• _REQUIRED WORK_
Starting at the line that contains "The height and width of the screenshot is (464, 401).", reproduce only the lines through the end of the data, exactly, including both the first and the last; skip the pictures.
BEGIN RECORD EXCERPTS
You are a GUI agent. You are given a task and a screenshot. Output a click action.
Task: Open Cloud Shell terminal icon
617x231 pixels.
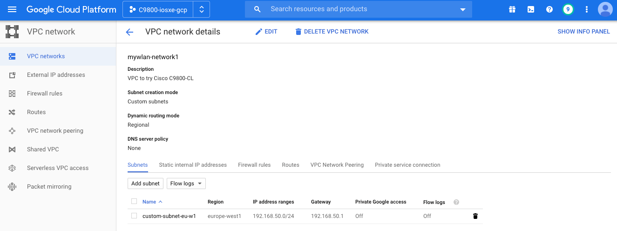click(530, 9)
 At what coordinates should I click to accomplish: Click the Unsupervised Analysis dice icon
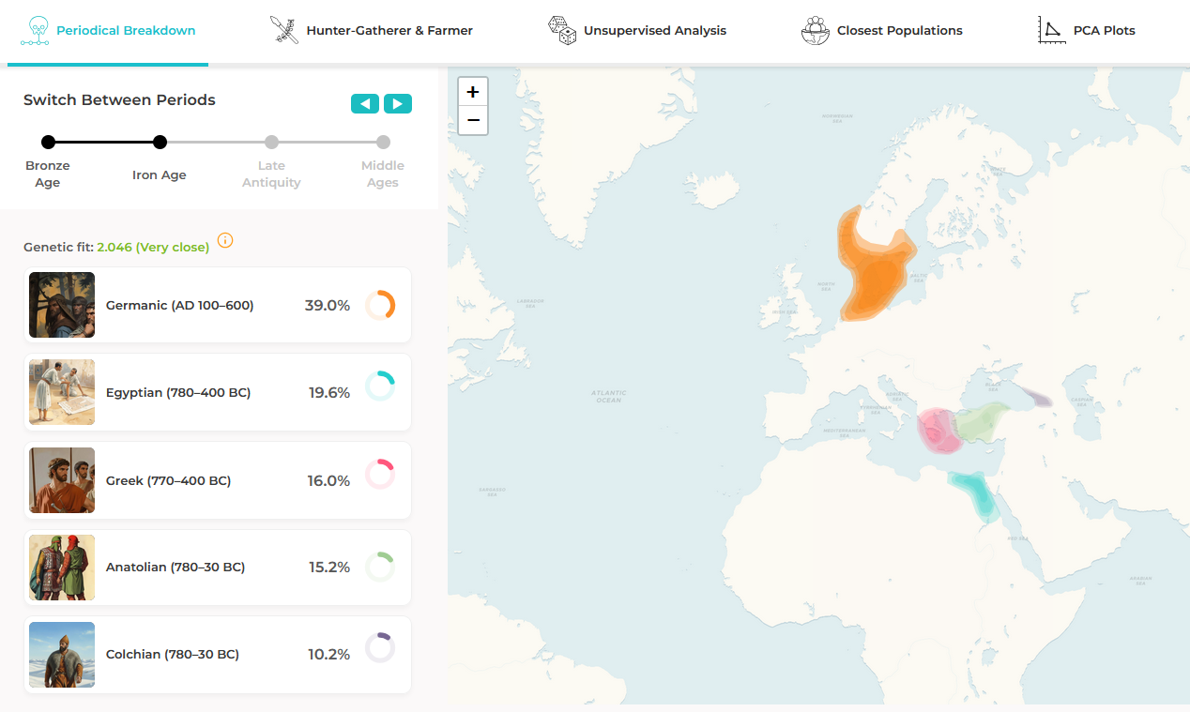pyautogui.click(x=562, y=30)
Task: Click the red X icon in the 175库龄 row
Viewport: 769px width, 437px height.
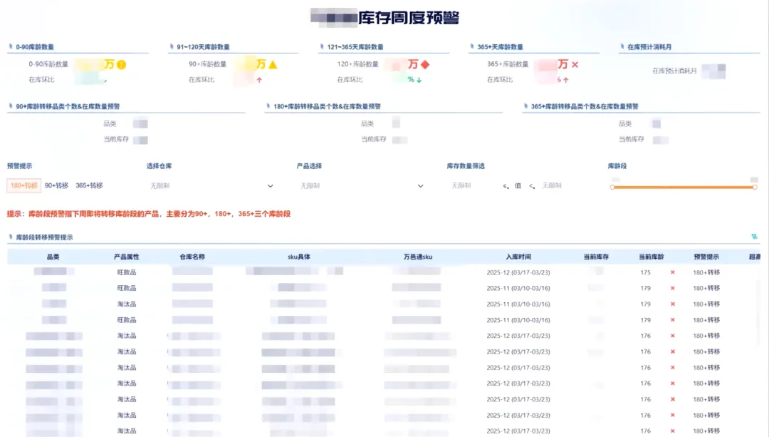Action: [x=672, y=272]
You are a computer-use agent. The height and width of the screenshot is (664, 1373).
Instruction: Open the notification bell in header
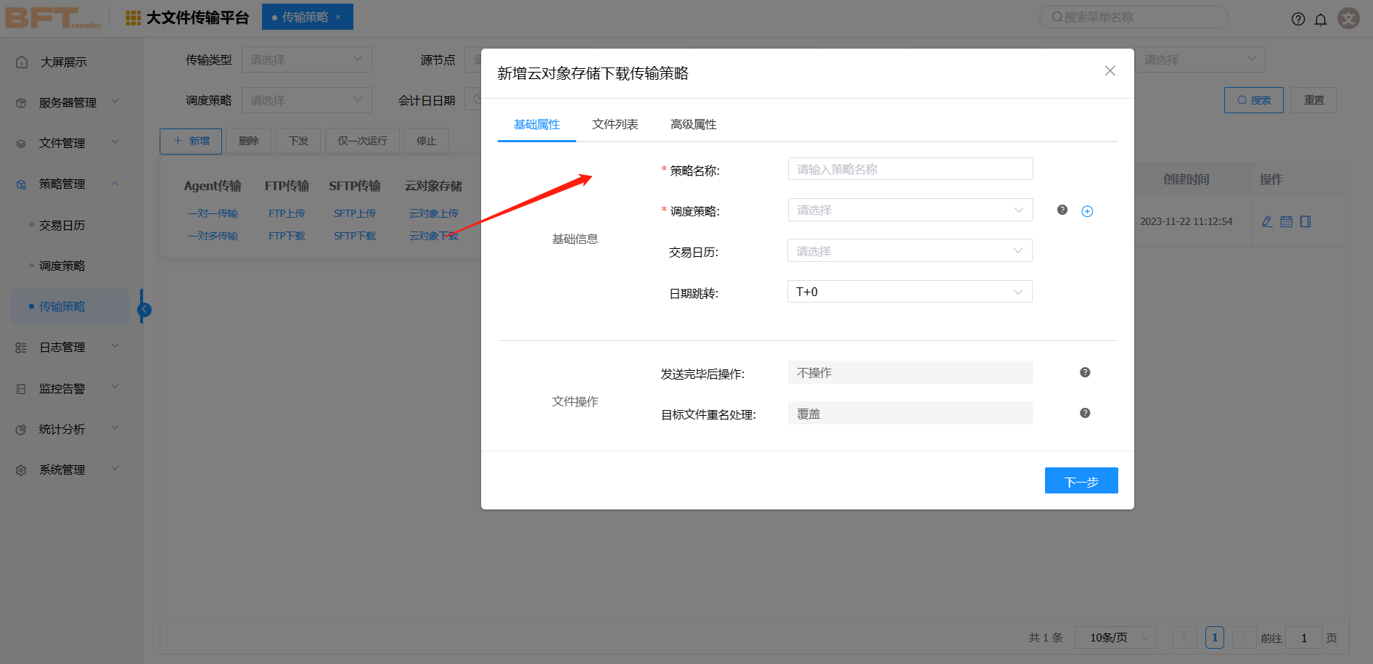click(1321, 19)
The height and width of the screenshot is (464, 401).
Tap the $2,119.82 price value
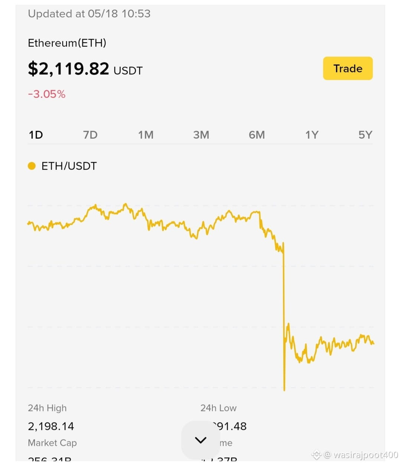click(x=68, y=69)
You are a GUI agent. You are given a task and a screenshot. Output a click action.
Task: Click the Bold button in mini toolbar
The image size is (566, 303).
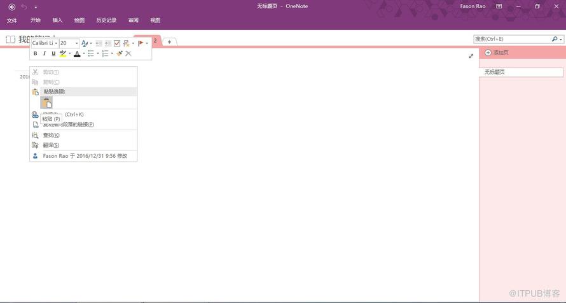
END RECORD EXCERPTS
• _YOUR SOLUTION_
The height and width of the screenshot is (464, 401).
Tap the $2,119.82 price value
click(x=68, y=69)
You are a GUI agent. You are given a task and a screenshot. Output a click action.
Task: Click the Bold button in mini toolbar
The image size is (566, 303).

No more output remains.